▶ **Activity**:
Every record must be repeated precisely as it stands.

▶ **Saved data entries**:
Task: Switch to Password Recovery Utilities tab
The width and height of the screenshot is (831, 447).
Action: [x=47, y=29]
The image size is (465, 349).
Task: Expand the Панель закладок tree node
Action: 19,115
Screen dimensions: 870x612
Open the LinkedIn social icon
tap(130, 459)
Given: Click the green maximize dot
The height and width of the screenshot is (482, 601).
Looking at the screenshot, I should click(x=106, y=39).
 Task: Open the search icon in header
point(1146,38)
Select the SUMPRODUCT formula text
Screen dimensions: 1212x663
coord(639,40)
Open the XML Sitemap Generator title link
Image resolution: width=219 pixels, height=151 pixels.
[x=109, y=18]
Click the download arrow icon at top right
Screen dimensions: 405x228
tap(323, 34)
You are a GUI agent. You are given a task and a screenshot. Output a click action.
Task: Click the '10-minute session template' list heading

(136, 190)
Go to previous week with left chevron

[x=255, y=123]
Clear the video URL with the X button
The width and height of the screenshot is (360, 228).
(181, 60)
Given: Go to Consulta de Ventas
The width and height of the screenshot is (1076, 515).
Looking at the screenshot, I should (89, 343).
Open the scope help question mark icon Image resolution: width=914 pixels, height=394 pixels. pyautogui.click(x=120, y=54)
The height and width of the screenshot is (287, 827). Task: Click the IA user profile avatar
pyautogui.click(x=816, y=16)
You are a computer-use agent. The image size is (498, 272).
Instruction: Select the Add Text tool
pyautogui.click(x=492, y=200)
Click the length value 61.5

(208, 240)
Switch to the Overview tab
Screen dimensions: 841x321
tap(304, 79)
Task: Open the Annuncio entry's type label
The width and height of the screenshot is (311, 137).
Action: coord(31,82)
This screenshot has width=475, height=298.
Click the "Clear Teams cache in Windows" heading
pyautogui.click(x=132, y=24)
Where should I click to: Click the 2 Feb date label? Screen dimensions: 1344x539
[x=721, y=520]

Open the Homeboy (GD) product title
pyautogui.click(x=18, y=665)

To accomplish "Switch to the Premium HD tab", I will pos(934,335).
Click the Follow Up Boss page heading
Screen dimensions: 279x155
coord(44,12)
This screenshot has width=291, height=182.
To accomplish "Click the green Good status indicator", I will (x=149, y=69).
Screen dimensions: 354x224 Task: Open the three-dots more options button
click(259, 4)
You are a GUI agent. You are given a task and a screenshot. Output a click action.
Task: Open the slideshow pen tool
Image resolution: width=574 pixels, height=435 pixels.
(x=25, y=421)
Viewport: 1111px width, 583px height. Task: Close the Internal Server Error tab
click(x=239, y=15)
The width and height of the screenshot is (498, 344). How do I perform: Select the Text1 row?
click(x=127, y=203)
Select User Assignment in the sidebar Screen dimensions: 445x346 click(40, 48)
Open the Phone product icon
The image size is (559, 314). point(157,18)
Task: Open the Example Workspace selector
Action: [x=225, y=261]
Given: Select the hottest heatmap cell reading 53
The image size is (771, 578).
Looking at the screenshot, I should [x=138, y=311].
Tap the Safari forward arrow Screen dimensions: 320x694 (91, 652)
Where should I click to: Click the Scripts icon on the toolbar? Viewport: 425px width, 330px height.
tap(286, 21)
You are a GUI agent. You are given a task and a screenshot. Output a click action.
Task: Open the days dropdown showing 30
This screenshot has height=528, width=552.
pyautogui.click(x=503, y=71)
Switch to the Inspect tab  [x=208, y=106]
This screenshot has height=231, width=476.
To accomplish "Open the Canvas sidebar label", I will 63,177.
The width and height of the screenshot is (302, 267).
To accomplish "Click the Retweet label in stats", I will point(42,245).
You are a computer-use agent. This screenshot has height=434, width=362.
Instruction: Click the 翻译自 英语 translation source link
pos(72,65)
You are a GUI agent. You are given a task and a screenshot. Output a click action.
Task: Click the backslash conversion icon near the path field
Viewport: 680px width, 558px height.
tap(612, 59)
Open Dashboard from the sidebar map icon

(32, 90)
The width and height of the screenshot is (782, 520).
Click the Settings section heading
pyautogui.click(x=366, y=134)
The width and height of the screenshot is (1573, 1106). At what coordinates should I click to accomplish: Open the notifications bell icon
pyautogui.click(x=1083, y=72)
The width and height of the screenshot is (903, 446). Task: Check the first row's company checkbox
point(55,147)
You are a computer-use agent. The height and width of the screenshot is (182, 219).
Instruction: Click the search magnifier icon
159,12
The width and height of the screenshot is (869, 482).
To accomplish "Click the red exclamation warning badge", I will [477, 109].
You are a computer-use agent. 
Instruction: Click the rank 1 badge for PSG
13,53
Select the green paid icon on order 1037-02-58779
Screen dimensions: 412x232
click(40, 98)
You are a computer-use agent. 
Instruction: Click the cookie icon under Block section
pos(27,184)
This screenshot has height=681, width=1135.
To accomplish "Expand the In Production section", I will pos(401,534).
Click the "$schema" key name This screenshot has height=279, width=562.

▶ **Answer box**:
Task: Switch to Password Recovery Utilities tab
The width and height of the screenshot is (831, 447).
Action: [x=47, y=29]
The image size is (465, 349).
Task: Expand the Панель закладок tree node
Action: 19,115
Screen dimensions: 870x612
Open the LinkedIn social icon
tap(130, 459)
Given: Click the green maximize dot
The height and width of the screenshot is (482, 601).
Looking at the screenshot, I should click(x=106, y=39).
 Task: Open the search icon in header
point(1146,38)
Select the SUMPRODUCT formula text
Screen dimensions: 1212x663
coord(639,40)
Open the XML Sitemap Generator title link
Image resolution: width=219 pixels, height=151 pixels.
[x=109, y=18]
Click the download arrow icon at top right
Screen dimensions: 405x228
tap(323, 34)
You are a GUI agent. You are given a task and a screenshot. Output a click action.
Task: Click the '10-minute session template' list heading

(136, 190)
Go to previous week with left chevron

[x=255, y=123]
Clear the video URL with the X button
The width and height of the screenshot is (360, 228).
(181, 60)
Given: Go to Consulta de Ventas
The width and height of the screenshot is (1076, 515).
Looking at the screenshot, I should (89, 343).
Open the scope help question mark icon Image resolution: width=914 pixels, height=394 pixels. pyautogui.click(x=120, y=54)
The height and width of the screenshot is (287, 827). Task: Click the IA user profile avatar
pyautogui.click(x=816, y=16)
You are a computer-use agent. The image size is (498, 272).
Instruction: Select the Add Text tool
pyautogui.click(x=492, y=200)
Click the length value 61.5

(208, 240)
Switch to the Overview tab
Screen dimensions: 841x321
tap(304, 79)
Task: Open the Annuncio entry's type label
The width and height of the screenshot is (311, 137).
Action: coord(31,82)
This screenshot has width=475, height=298.
Click the "Clear Teams cache in Windows" heading
pyautogui.click(x=132, y=24)
Where should I click to: Click the 2 Feb date label? Screen dimensions: 1344x539
[x=721, y=520]

Open the Homeboy (GD) product title
pyautogui.click(x=18, y=665)

To accomplish "Switch to the Premium HD tab", I will pos(934,335).
Click the Follow Up Boss page heading
Screen dimensions: 279x155
coord(44,12)
This screenshot has width=291, height=182.
To accomplish "Click the green Good status indicator", I will (x=149, y=69).
Screen dimensions: 354x224 Task: Open the three-dots more options button
click(259, 4)
You are a GUI agent. You are given a task and a screenshot. Output a click action.
Task: Open the slideshow pen tool
Image resolution: width=574 pixels, height=435 pixels.
(x=25, y=421)
Viewport: 1111px width, 583px height. Task: Close the Internal Server Error tab
click(x=239, y=15)
The width and height of the screenshot is (498, 344). How do I perform: Select the Text1 row?
click(x=127, y=203)
Select User Assignment in the sidebar Screen dimensions: 445x346 click(40, 48)
Open the Phone product icon
The image size is (559, 314). point(157,18)
Task: Open the Example Workspace selector
Action: [x=225, y=261]
Given: Select the hottest heatmap cell reading 53
The image size is (771, 578).
Looking at the screenshot, I should [x=138, y=311].
Tap the Safari forward arrow Screen dimensions: 320x694 (91, 652)
Where should I click to: Click the Scripts icon on the toolbar? Viewport: 425px width, 330px height.
tap(286, 21)
You are a GUI agent. You are given a task and a screenshot. Output a click action.
Task: Open the days dropdown showing 30
This screenshot has height=528, width=552.
pyautogui.click(x=503, y=71)
Switch to the Inspect tab  [x=208, y=106]
This screenshot has height=231, width=476.
To accomplish "Open the Canvas sidebar label", I will 63,177.
The width and height of the screenshot is (302, 267).
To accomplish "Click the Retweet label in stats", I will point(42,245).
You are a computer-use agent. This screenshot has height=434, width=362.
Instruction: Click the 翻译自 英语 translation source link
pos(72,65)
You are a GUI agent. You are given a task and a screenshot. Output a click action.
Task: Click the backslash conversion icon near the path field
Viewport: 680px width, 558px height.
tap(612, 59)
Open Dashboard from the sidebar map icon

(32, 90)
The width and height of the screenshot is (782, 520).
Click the Settings section heading
pyautogui.click(x=366, y=134)
The width and height of the screenshot is (1573, 1106). At what coordinates should I click to accomplish: Open the notifications bell icon
pyautogui.click(x=1083, y=72)
The width and height of the screenshot is (903, 446). Task: Check the first row's company checkbox
point(55,147)
You are a computer-use agent. The height and width of the screenshot is (182, 219).
Instruction: Click the search magnifier icon
159,12
The width and height of the screenshot is (869, 482).
To accomplish "Click the red exclamation warning badge", I will [477, 109].
You are a computer-use agent. 
Instruction: Click the rank 1 badge for PSG
13,53
Select the green paid icon on order 1037-02-58779
Screen dimensions: 412x232
click(40, 98)
You are a computer-use agent. 
Instruction: Click the cookie icon under Block section
pos(27,184)
This screenshot has height=681, width=1135.
To accomplish "Expand the In Production section", I will pos(401,534).
Click the "$schema" key name This screenshot has height=279, width=562.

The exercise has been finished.